Organizations are now well aware of the dangers of the dark web whether they’ve read recent newspaper headlines of a major company targeted in a ransomware dump site leak or received notice after an incident executive or customer data breach. Although the dark web is not your one true source for data leakage— there are also clear web, deep web, and technical sources—the dark web certainly provides a cloak of anonymity with an extra layer of encryption and websites that cannot be indexed by traditional search engines such as Google. 
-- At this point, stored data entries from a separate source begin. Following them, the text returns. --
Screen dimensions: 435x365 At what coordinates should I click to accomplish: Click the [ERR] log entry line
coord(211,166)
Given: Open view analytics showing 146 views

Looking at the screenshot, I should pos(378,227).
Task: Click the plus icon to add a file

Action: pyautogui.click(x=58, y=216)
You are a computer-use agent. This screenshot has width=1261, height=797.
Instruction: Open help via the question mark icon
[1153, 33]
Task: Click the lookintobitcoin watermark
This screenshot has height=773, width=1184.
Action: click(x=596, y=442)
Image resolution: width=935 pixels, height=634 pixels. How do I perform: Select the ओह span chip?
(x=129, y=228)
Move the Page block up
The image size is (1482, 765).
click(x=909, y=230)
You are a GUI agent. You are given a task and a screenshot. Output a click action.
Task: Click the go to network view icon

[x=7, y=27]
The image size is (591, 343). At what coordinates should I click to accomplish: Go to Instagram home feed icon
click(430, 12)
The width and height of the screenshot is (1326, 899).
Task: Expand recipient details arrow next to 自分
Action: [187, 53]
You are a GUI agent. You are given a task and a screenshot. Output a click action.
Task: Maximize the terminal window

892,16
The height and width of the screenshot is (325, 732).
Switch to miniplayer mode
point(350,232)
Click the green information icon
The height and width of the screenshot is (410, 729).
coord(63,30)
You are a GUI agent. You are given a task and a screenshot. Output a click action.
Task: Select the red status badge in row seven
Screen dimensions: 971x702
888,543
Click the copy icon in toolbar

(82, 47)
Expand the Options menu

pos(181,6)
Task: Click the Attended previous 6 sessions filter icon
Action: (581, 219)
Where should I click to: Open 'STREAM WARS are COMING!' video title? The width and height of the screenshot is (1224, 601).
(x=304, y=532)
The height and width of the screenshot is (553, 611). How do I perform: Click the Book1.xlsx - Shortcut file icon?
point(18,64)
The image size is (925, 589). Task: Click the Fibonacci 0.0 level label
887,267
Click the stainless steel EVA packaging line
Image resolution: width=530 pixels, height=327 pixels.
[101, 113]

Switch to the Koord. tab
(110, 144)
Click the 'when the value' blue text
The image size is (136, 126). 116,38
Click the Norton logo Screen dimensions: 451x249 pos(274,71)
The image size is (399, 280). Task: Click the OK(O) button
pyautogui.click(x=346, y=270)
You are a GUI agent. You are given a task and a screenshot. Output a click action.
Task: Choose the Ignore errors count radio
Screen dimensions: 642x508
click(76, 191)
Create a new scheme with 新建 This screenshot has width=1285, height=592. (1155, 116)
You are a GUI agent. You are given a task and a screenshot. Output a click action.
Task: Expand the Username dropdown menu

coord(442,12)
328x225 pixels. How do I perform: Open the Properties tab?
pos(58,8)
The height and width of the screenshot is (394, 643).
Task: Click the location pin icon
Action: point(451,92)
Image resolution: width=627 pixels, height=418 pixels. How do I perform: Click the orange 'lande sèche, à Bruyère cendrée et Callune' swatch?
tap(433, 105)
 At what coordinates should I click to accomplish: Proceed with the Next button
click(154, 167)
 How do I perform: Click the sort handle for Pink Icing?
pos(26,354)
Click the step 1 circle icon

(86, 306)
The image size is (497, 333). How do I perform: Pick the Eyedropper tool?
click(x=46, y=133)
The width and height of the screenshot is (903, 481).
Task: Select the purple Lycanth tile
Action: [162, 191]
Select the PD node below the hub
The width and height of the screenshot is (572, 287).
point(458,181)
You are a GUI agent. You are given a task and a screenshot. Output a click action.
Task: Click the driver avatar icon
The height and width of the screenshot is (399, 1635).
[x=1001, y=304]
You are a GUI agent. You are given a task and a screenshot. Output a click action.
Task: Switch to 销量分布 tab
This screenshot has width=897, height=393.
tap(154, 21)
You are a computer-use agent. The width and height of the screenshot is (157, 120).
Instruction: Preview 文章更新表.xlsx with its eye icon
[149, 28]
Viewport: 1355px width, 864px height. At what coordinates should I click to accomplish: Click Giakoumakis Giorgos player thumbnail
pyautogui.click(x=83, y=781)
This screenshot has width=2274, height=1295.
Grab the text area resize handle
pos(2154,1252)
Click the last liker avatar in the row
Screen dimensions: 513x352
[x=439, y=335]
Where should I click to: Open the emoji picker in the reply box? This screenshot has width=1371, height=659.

So why go through the extra effort of dark web monitoring? In short, time is critical in terms of a data breach or exposure and the dark web can be the first place your data is leaked or an indicator of a breach appears. Through continuous monitoring of your organization’s assets and critical keywords, your organization can stay protected from a very costly, reputationally-damaging breach or put preventative measures in place prior to a targeting attack or discovery of a vulnerability. While there are enumerate situations in which a dark web monitoring program can pay dividends, we’re going to cover the top five use cases below:

  • Detect and Mitigate Exposed Credentials before Use
  • Stay Privy to Insider Threats
  • Detect Ransomware Dump Site Listings
  • Monitor for Vulnerability & Exploits Chatter
  • Neutralize Initial Access Brokers (IABs)

Detect and Mitigate Exposed Credentials before Use

One of the most common instances we see with clients is exposed credentials for sale or exchange on chatting channels, forums, and criminal marketplaces. This use case offers protection from exposed data and credential stuffing. Since password reuse is common, credential stuffing has developed into a popular tactic to gain access to sites and sensitive data. Credentials from data breaches are sold in bulk on the dark web to other threat actors. Our tool and service, SearchLight, has detected 20 billion of these exposed credentials online to help prevent you and those in your digital footprint from being susceptible to targeted attacks.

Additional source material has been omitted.